Work to complete:
Repeat precisely the line in which "The width and" occurs and all lines that follow it in the entries below. Pictures must be omitted.
=-=-=
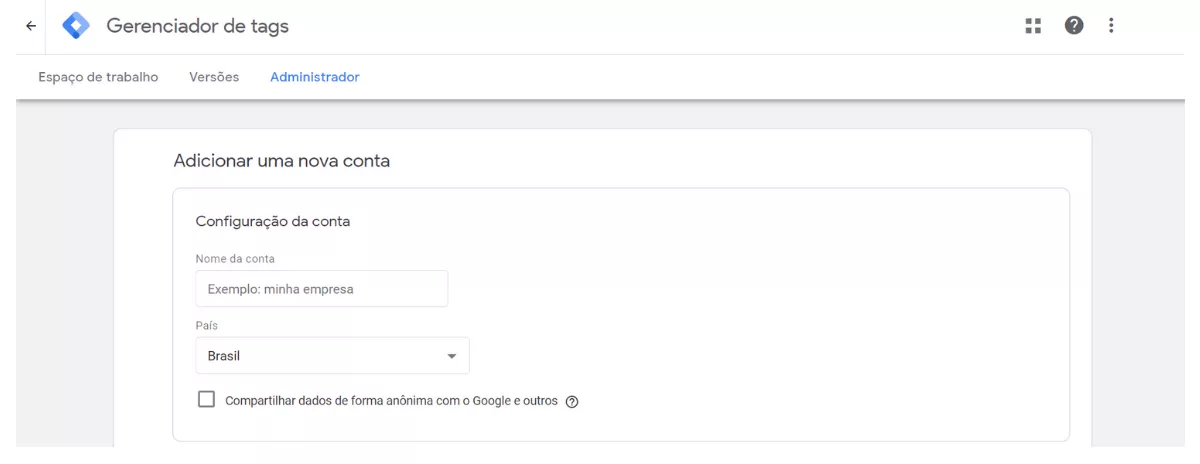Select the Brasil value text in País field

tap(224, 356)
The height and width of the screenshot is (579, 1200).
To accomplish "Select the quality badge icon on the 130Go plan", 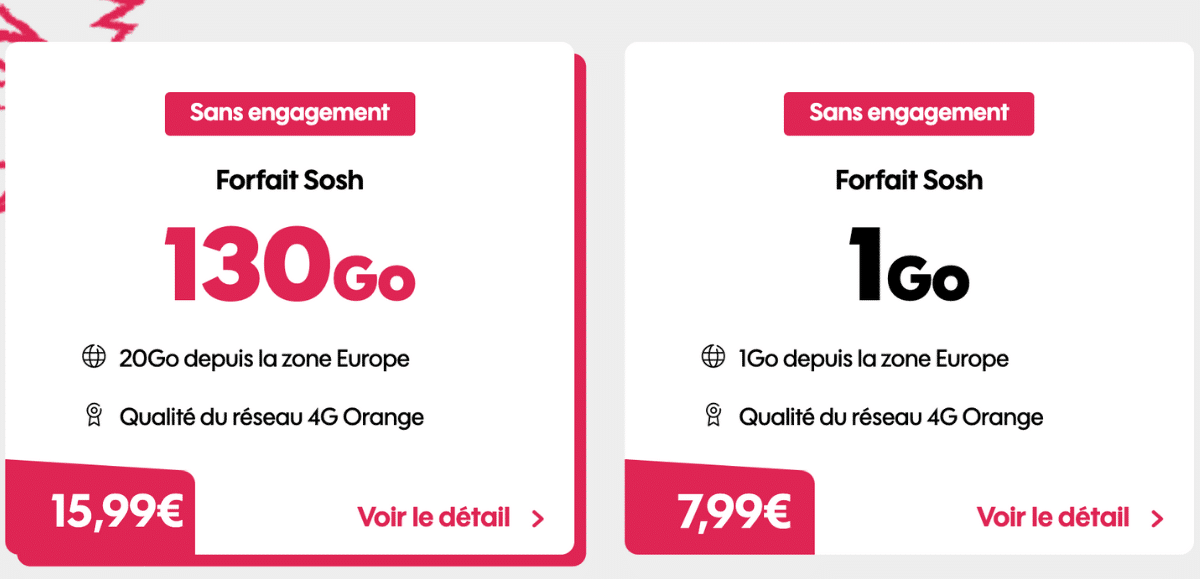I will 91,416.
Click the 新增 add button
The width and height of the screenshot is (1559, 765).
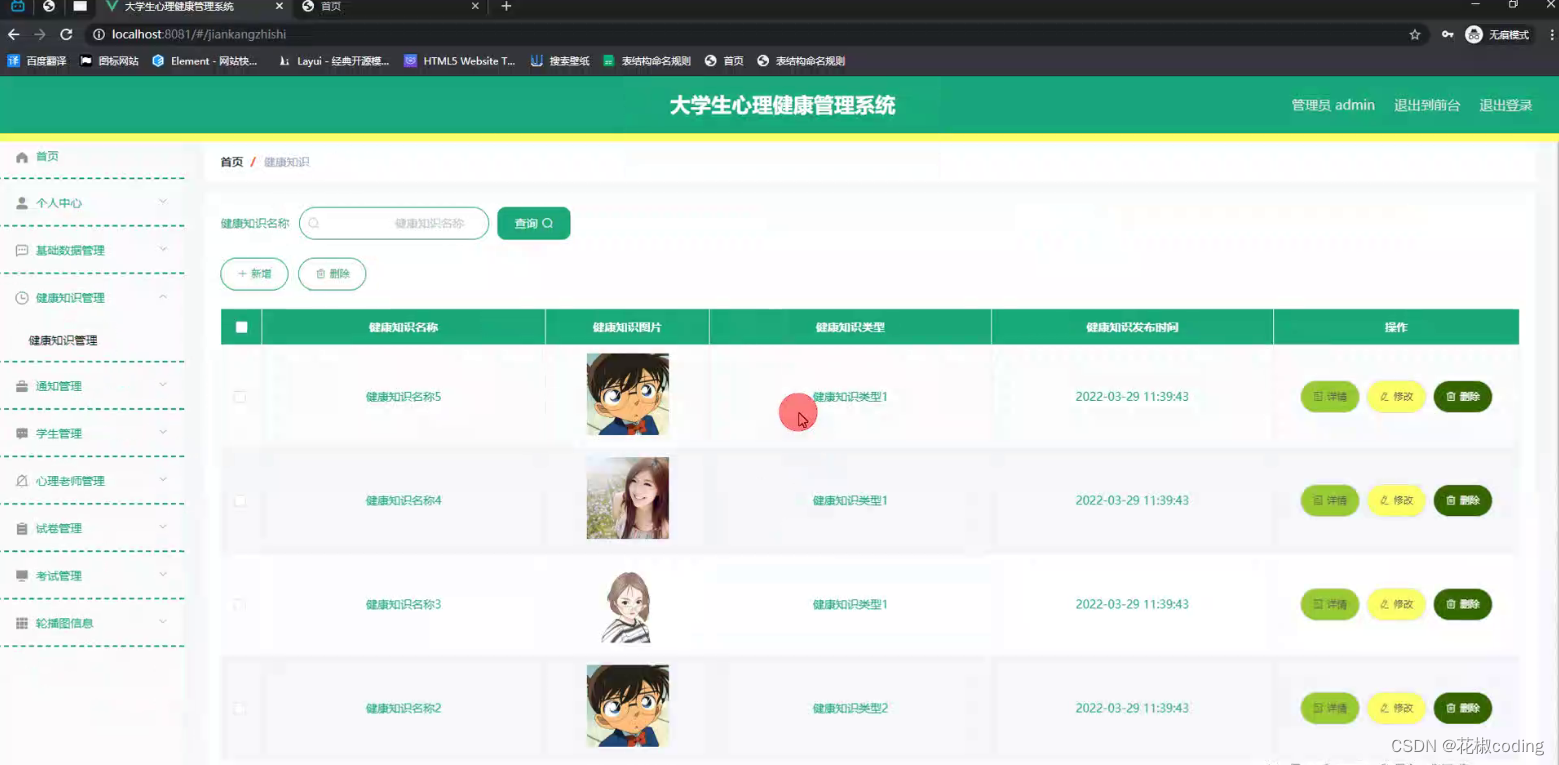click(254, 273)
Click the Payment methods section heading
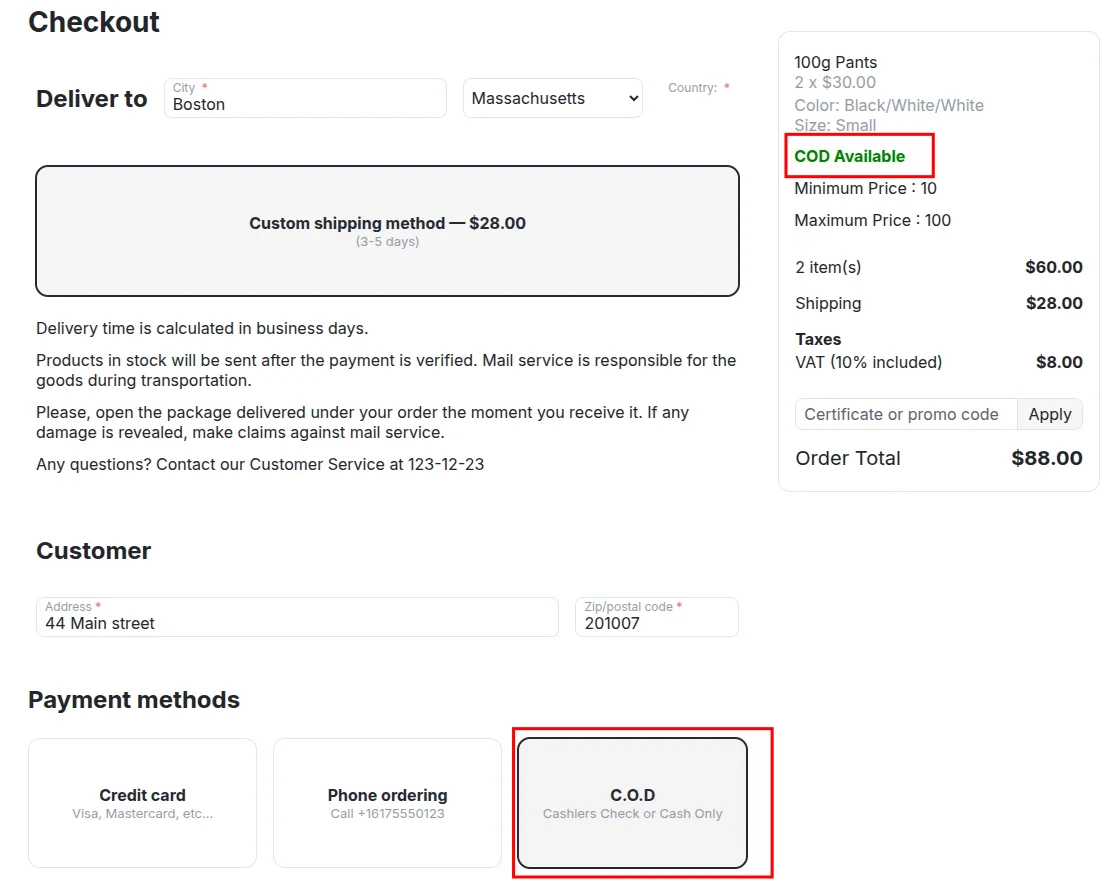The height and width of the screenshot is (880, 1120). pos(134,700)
=-=-=
Answer box:
The width and height of the screenshot is (1559, 765).
click(254, 273)
Click the Payment methods section heading
The height and width of the screenshot is (880, 1120). pos(134,700)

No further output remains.